→ Work instructions: All records, exactly as written, minus the pictures: copy them out.

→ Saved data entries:
<<<<
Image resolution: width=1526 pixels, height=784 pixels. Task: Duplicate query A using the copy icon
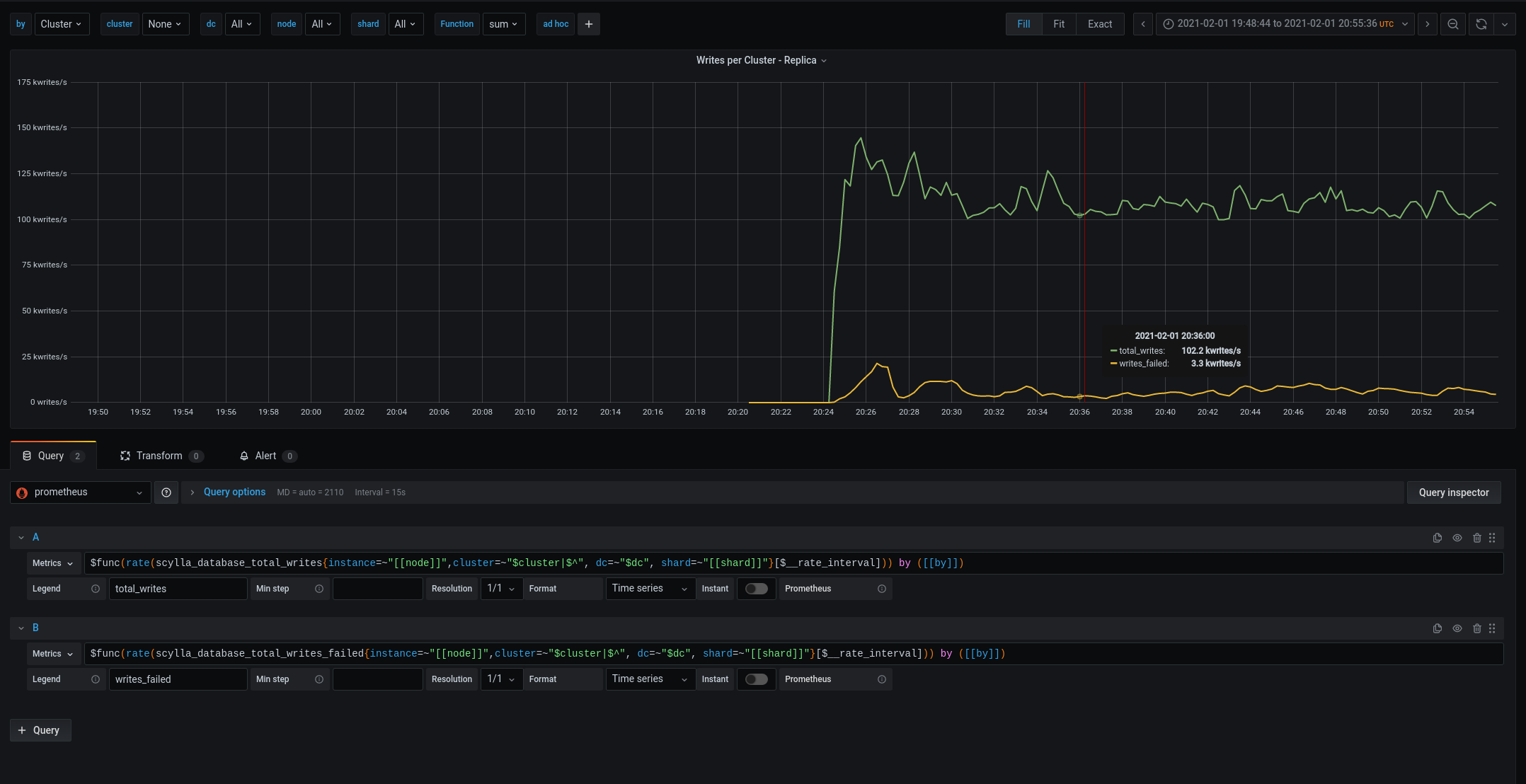click(1438, 538)
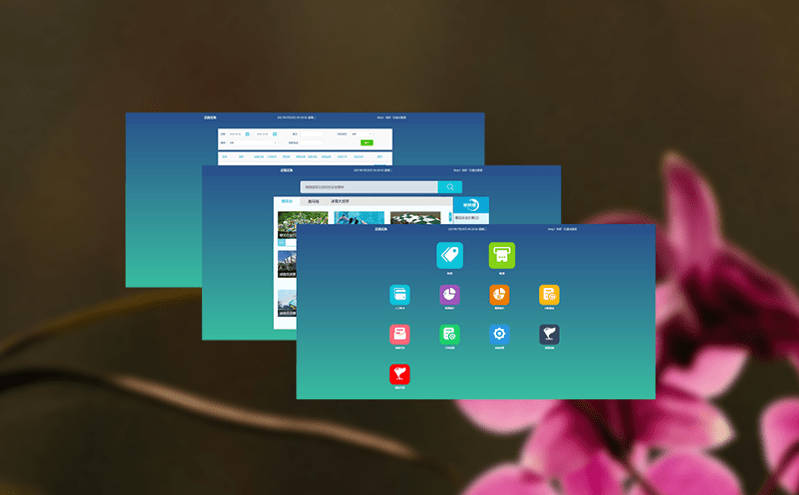Select the first highlighted tab in listing panel
This screenshot has width=799, height=495.
click(x=288, y=202)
>>>>
→ Response to the task:
Image resolution: width=1526 pixels, height=784 pixels. Task: Duplicate query A using the copy icon
click(1438, 538)
Select the first highlighted tab in listing panel
This screenshot has width=799, height=495.
click(x=288, y=202)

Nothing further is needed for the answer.